### Records to use
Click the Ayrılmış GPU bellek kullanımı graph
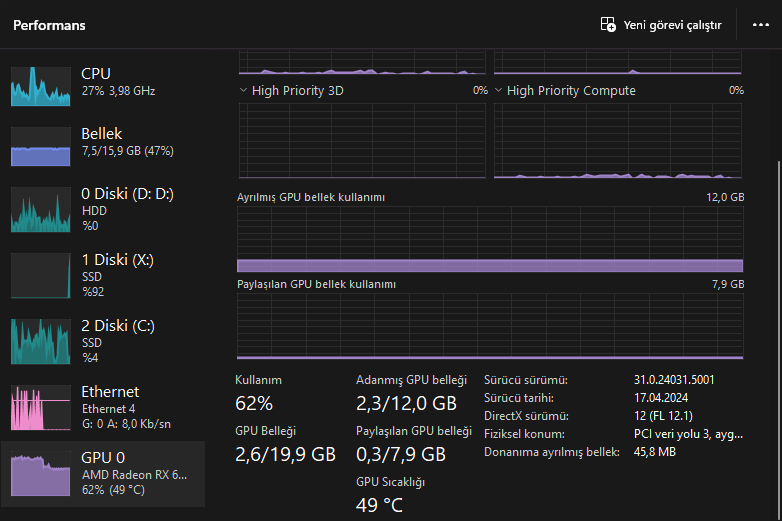click(x=490, y=239)
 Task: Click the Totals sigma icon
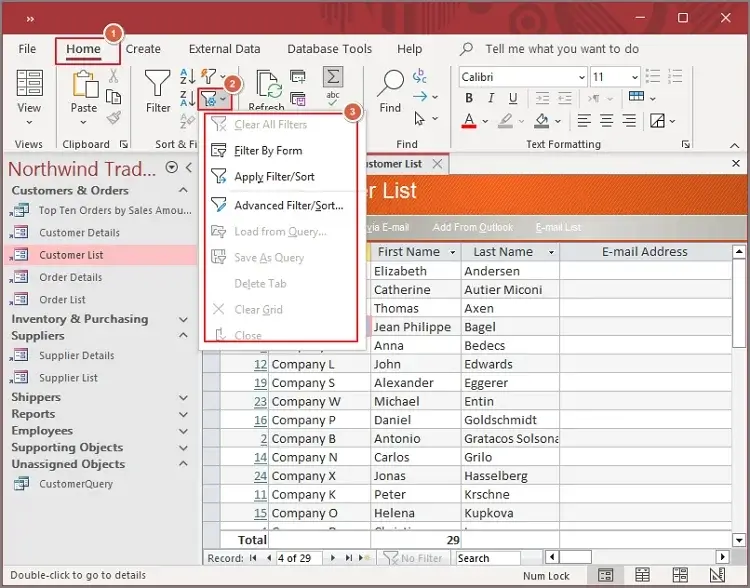333,77
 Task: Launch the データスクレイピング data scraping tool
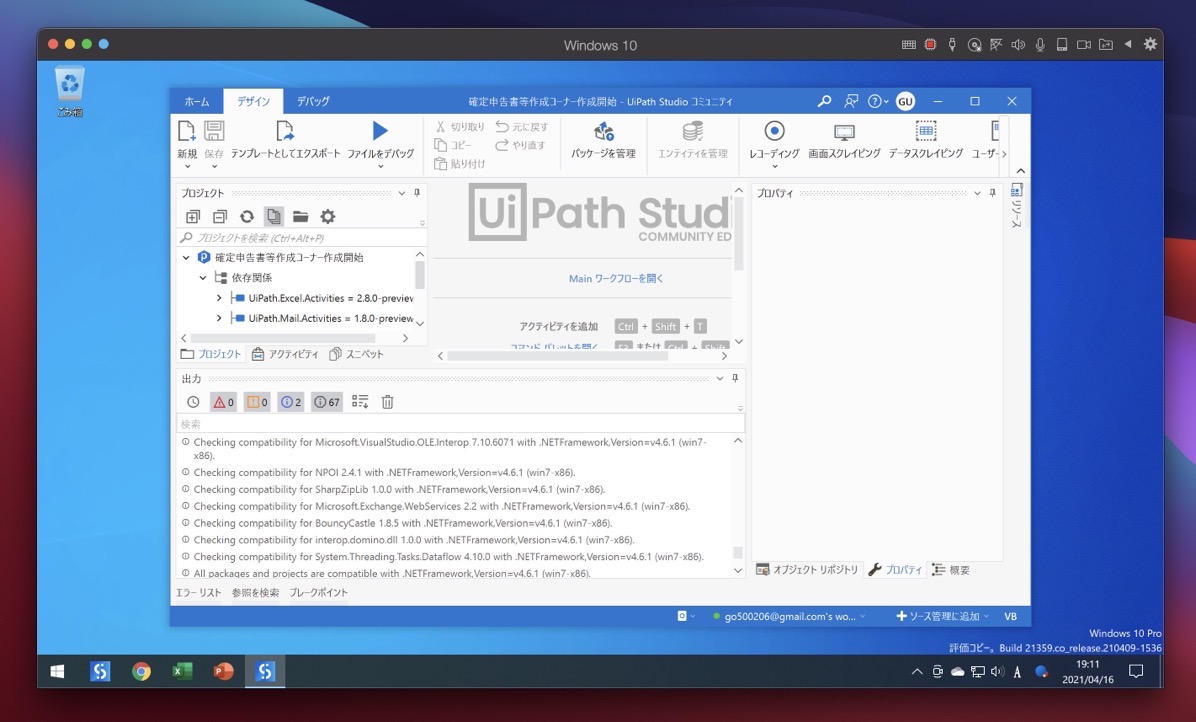coord(925,131)
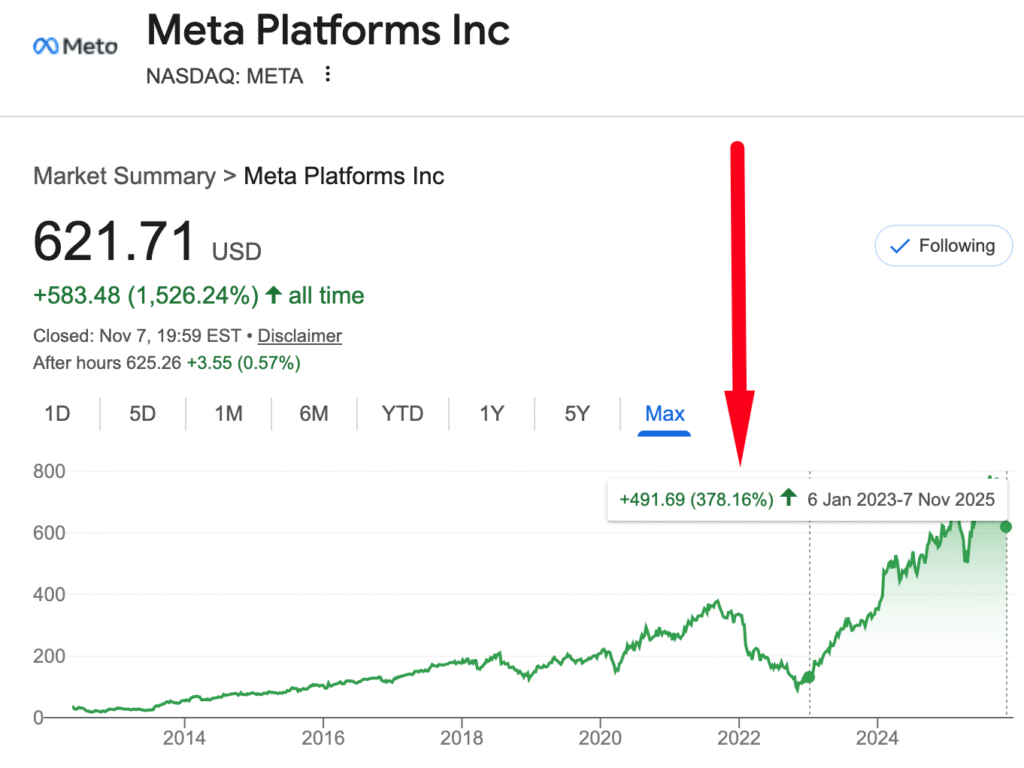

### What you are asked to do
All lines from the one that contains "Task: Click the Totals sigma icon" through the last line of the data should be retyped exactly, with the pictures left out.

### Expected answer
 Task: Click the Totals sigma icon
333,77
 Task: Launch the データスクレイピング data scraping tool
coord(925,131)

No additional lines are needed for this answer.